EXTRACTED MATERIAL:
'''
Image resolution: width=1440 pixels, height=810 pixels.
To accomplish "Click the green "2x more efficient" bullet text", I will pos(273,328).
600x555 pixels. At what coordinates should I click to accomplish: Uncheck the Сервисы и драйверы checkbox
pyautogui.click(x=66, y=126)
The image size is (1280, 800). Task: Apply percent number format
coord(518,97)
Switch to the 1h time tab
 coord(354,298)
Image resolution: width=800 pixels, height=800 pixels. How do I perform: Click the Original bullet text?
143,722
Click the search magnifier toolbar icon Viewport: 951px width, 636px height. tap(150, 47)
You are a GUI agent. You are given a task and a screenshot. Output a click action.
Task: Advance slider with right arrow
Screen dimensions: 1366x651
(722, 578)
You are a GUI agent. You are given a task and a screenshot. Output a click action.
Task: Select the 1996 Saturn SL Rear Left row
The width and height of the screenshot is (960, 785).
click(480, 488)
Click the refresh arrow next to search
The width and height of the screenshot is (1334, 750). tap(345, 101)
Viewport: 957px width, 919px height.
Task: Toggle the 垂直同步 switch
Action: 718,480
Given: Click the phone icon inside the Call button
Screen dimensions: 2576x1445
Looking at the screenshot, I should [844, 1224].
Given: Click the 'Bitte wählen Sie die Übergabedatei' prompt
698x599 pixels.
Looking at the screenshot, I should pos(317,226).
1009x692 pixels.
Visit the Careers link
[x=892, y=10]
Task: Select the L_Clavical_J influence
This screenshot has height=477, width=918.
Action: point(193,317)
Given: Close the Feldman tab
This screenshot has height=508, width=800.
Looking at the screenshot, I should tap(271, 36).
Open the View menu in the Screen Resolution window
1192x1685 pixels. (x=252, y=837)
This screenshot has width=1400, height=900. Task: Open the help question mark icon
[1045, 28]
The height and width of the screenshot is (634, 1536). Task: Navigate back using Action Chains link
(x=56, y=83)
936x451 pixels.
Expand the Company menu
'''
Pull every line containing "Select" from the entries above and copy it.

RESULT FOR THIS EXERCISE:
Task: Select the 1996 Saturn SL Rear Left row
Task: Select the L_Clavical_J influence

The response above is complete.